Every line with the word "contest" in it should be extracted from the data that follows.

Information
++++++
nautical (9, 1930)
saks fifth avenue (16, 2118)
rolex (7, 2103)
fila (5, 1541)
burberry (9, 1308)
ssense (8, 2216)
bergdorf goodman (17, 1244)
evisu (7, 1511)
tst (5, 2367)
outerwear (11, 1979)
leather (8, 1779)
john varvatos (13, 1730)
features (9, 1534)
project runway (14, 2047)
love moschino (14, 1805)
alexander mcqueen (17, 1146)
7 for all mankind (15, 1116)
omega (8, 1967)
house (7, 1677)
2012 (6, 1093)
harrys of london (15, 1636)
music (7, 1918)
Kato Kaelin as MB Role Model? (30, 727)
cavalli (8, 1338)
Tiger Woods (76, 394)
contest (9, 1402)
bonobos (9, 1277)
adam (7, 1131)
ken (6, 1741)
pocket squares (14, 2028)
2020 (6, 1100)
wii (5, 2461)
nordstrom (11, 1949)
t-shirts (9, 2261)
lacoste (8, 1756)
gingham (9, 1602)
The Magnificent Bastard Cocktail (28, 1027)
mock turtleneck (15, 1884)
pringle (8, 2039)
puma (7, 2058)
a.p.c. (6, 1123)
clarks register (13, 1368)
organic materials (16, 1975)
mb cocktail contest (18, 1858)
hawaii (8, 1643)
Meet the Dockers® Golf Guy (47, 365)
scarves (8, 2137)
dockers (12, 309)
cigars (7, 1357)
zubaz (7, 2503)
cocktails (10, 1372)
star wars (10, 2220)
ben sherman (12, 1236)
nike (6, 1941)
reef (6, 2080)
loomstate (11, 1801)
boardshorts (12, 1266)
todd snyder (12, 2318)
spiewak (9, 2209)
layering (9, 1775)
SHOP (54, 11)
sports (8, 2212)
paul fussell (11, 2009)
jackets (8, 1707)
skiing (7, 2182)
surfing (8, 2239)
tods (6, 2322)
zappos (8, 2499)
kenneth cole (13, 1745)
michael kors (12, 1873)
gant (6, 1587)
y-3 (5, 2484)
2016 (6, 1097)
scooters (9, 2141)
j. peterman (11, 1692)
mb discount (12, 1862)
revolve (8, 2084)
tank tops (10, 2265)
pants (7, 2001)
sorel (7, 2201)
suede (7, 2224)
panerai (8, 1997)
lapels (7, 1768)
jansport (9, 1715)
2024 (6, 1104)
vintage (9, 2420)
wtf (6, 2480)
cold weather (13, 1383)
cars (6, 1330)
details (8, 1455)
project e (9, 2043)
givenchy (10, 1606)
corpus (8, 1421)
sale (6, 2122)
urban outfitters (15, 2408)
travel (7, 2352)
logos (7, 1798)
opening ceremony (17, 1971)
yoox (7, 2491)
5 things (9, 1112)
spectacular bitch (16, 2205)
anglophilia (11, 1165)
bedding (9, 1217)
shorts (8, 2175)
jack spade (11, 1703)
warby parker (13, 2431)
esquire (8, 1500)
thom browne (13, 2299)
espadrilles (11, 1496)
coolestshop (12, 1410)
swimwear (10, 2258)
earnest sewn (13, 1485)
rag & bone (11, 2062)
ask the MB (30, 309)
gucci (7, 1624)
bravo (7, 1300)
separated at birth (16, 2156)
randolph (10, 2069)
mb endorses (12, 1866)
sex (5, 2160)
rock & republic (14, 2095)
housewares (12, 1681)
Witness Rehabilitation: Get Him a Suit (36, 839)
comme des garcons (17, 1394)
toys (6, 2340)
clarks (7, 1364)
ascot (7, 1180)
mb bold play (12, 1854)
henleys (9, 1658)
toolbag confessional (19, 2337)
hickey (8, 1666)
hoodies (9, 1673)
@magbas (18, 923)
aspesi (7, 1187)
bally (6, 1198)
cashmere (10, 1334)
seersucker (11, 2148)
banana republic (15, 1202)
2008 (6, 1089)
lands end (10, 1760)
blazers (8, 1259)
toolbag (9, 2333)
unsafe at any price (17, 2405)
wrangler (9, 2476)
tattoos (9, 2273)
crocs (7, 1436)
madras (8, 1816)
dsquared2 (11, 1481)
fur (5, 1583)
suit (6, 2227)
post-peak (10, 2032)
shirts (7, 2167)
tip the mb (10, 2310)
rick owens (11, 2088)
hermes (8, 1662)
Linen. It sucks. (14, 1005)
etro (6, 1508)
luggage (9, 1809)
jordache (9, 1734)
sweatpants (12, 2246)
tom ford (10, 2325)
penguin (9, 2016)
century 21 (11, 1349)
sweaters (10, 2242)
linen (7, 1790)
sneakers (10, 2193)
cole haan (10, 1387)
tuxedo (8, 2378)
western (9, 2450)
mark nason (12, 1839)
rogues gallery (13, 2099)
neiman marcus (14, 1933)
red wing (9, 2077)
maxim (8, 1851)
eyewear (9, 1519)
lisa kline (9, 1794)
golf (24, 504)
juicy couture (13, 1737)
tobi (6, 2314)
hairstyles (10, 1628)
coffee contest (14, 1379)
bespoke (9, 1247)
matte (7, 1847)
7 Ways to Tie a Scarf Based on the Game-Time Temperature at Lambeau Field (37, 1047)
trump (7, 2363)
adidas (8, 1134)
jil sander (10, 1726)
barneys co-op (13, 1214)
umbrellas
++++++
Final answer
contest (9, 1402)
mb cocktail contest (18, 1858)
coffee contest (14, 1379)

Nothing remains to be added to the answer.